University Hospital: The Joint EP/CATH Lab Decision

By Cindie Wu Gaspar, Kevin Schulman, David Scheinker
2020 | Case No. OIT120 | Length 33 pgs.
Health care management requires careful planning for efficient operations, in an environment where technology, best practices, and patient demands continue to change rapidly. This case study presents an operations management decision at a large academic medical center in response to falling demand for cardiac catheterization (CATH) procedures and growing demand for electrophysiology (EP) procedures, and requires students to consider all angles of the decision. Merging two currently separate but clinically similar labs into a contiguous physical space would allow for more efficient scheduling and operational efficiency in the shared space, as well as affect clinical outcomes, and patient and staff satisfaction. In this case study, students analyze the operational decisions required to plan the merger of the two labs to achieve operational, financial, and clinical hospital objectives, using a dataset too large to analyze manually.

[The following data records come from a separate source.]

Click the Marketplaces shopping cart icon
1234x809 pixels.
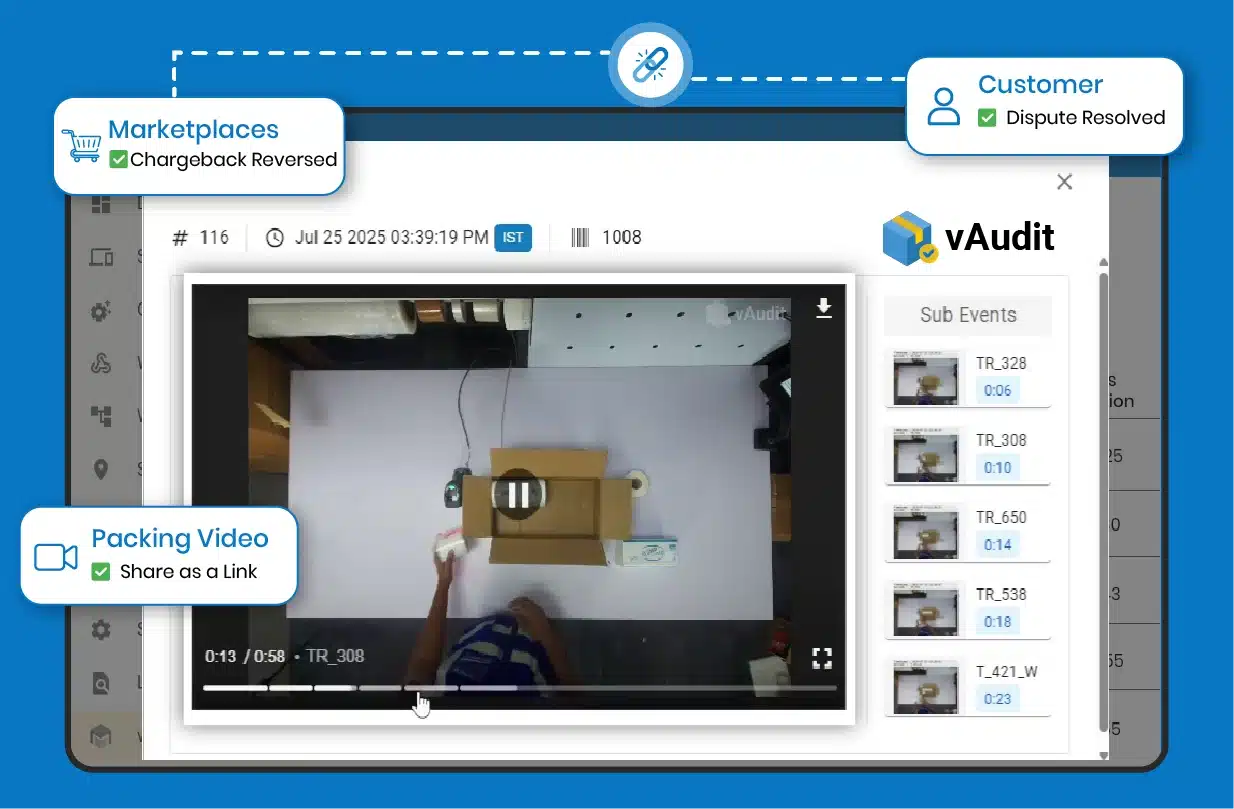pyautogui.click(x=81, y=145)
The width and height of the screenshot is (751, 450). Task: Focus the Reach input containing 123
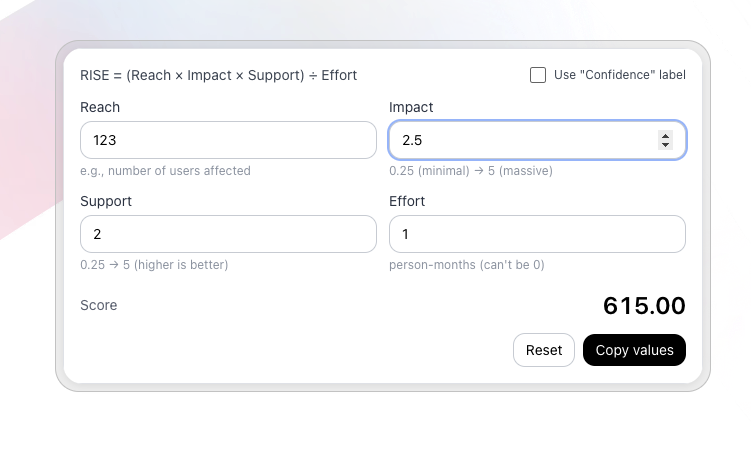(x=228, y=140)
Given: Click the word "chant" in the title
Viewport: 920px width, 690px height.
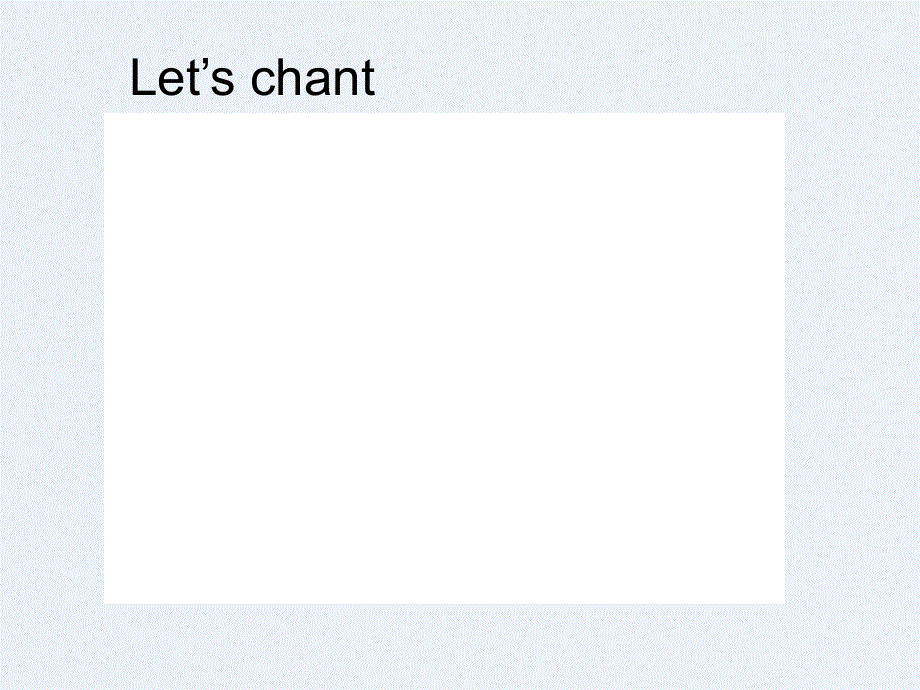Looking at the screenshot, I should 313,79.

The case asks students to create compelling visual representations of these data, use a discrete event simulation (DES) model, and present their results as if to hospital leadership.

Learning Objective

The case study aims to expose MBA and other students in the health care industry to real operational challenges in health care delivery, and demonstrate the limitations and benefits of analytical approaches in this environment. Students learn about decision-making with perfect data (and the implications for when data are imperfect),visualizing data and communicating insights to hospital executives, and using discrete event simulation (DES) to test hypotheses, analyze results, synthesize insights, and present their recommendations.